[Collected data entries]
Segment Open
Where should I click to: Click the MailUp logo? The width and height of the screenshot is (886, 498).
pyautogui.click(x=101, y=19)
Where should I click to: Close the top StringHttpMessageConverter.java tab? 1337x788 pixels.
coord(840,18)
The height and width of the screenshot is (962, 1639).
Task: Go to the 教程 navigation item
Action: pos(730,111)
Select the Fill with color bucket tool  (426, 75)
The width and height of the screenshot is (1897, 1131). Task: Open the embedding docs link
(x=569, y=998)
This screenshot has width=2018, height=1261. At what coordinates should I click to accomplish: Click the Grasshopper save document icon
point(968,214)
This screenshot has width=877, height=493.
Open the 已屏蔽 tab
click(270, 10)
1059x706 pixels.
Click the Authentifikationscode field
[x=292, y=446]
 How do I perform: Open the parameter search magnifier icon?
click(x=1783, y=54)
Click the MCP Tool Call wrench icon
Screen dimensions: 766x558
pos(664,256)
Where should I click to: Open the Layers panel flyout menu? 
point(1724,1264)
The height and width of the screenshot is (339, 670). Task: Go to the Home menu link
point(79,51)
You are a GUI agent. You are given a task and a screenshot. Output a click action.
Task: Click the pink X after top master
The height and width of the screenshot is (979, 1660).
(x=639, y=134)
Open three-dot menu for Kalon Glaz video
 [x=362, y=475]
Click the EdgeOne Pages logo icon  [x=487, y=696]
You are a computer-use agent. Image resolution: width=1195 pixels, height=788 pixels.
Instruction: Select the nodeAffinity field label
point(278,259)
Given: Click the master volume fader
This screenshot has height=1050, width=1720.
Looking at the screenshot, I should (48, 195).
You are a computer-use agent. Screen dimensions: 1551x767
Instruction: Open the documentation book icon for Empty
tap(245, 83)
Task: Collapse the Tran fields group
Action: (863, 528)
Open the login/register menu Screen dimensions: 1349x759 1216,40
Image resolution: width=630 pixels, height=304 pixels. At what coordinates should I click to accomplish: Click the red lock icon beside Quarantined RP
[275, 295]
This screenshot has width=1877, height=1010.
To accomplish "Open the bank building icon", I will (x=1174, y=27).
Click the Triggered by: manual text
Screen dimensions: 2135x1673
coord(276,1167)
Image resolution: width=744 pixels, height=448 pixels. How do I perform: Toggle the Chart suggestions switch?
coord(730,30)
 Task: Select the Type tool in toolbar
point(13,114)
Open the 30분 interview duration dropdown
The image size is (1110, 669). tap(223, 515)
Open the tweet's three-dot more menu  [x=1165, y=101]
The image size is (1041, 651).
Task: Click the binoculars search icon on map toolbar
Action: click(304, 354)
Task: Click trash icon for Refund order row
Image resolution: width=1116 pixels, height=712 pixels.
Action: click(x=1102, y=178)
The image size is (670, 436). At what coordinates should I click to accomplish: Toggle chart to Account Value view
Segment Closed
### TASK OBJECTIVE:
Where a line in the records above holds the string "agent", it counts toward the total; give that total alone.

### WRITTEN ANSWER:
3